**ASSIGNMENT:**
Once you find the line containing "Given: Open the Home (主页) page icon", set down exactly that line and every one after it through the end of the listing below, with both ends included and any pictures omitted.

==========

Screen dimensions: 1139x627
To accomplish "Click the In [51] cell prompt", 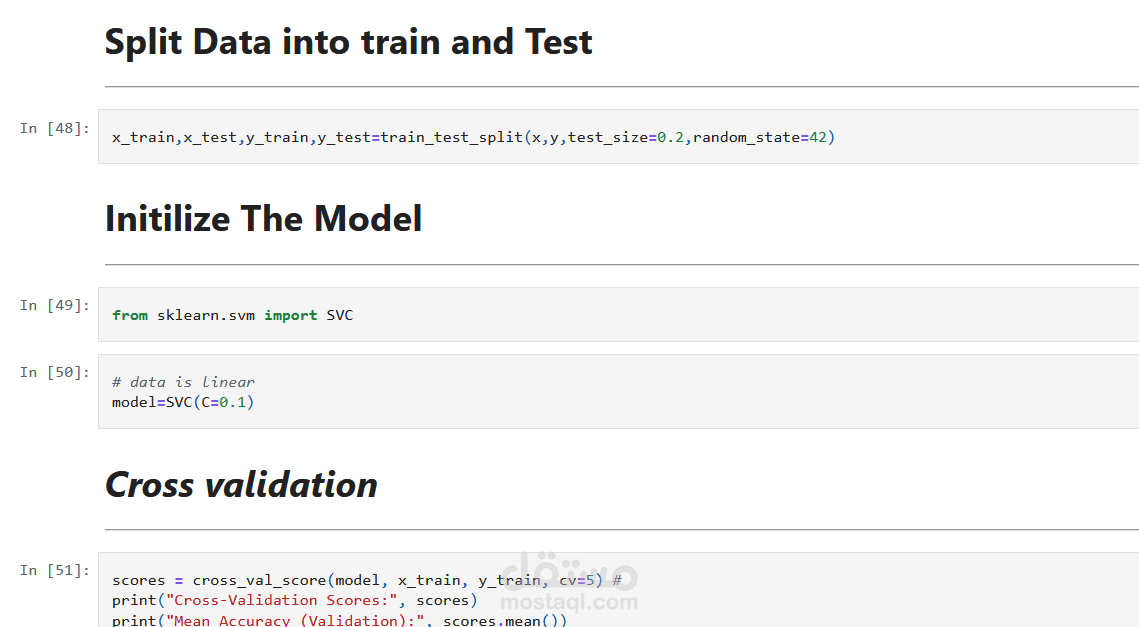I will coord(54,571).
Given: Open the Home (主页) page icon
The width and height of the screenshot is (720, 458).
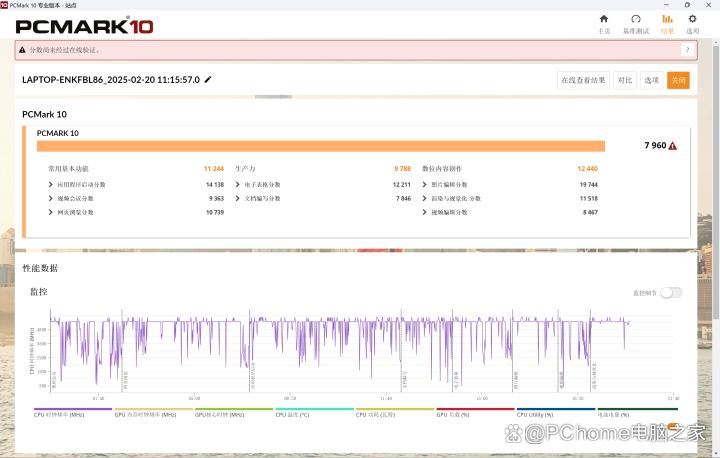Looking at the screenshot, I should click(603, 23).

==========

**SOLUTION TO THIS TASK:**
Given: Open the Home (主页) page icon
The width and height of the screenshot is (720, 458).
Looking at the screenshot, I should click(603, 23).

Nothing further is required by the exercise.